I snapped this picture of a mural painted by a local artist while waiting at a stop light.

Travels With Maggie

 I sat behind the wheel of my car for 430 miles yesterday, yet time seemed to fly by and I was never bored. Like Alice, there was a whole new world out there for me to see, and contemplate.

Stephens, the small town just down the road from Camden, Arkansas, where the day’s journey began, still had their downtown Christmas tree lights up. I suspect it was because the lights took away the town’s drabness and not because some city worker was lazy.

I was welcomed to Emerson, a bit farther down the road, with a huge sign noting that the town is home of the Purple Hull Pea Festival and the World Championship Tiller Race. In case you’re interested this year’s event will be held June 24-25.

With Arkansas in the rear-view mirror, a Haynesville billboard let me know this town was the Butterfly Capital of Louisiana. While stopped at a red light, I snapped a picture out my RV window of a mural painted on the side of a gift shop. It was one of several murals I saw while passing through the town.

My wheels rumbled gruffly on quaint red brick roads through downtown areas of both Minden, Louisiana, and Nacogdoges, Texas. Even on a long drive, I prefer traveling the smaller highways that take you through the middle of towns along the route. Freeways put me to sleep while backroads keep my brain occupied and alert.

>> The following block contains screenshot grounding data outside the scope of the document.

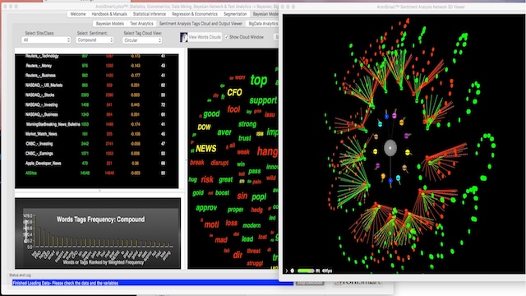Click the View Words Clouds icon
Viewport: 526px width, 296px height.
point(184,37)
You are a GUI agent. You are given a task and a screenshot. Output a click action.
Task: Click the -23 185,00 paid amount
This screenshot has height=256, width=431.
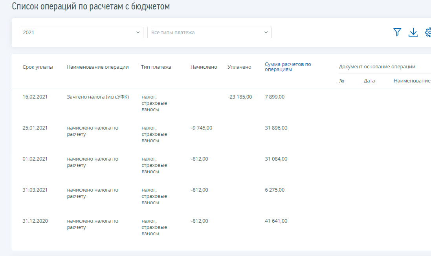[240, 97]
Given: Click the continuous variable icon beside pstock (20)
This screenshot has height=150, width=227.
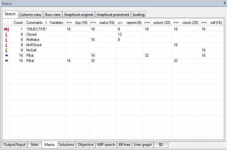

It's not every day that one gets to see a bison mom nursing her calf through their windshield, so I'm glad that I also enjoy the less dramatic glimpses of the world around us. The photo was taken in Custer State Park, South Dakota. -- Photo by Pat Bean

I wanted to stop and explore more, but I also wanted to get to my destination before dark. My rush to get there reminded me of Disney’s version of Lewis Carroll White Rabbit muttering: “I’m late! I’m late! For a very important date! No time to say goodbye, hello! I’m late! I’m late! I’m late!”

My only stop, except for gas, was at a Texas roadside park where my dog, Maggie, and I took a too short walk to stretch our legs.

Given Houston’s traffic, which I was going to drive through on Highway 59 during the commuter hour, I figured I’d just make it to my son’s home in Lake Jackson by dark. But amazingly – I say this as one who’s spent three hours getting through Houston more than once – it didn’t take long at all.

I reached Lake Jackson in plenty of time to share dinner with my son and his family.

I don’t recommend long-distance driving, preferring instead much shorter drives with plenty of time to get out of my RV and explore. But, as Garth Brooks says, “Happiness isn’t getting what you want, it is wanting what you’ve got.”

And what I had yesterday was one fantastic day on the road.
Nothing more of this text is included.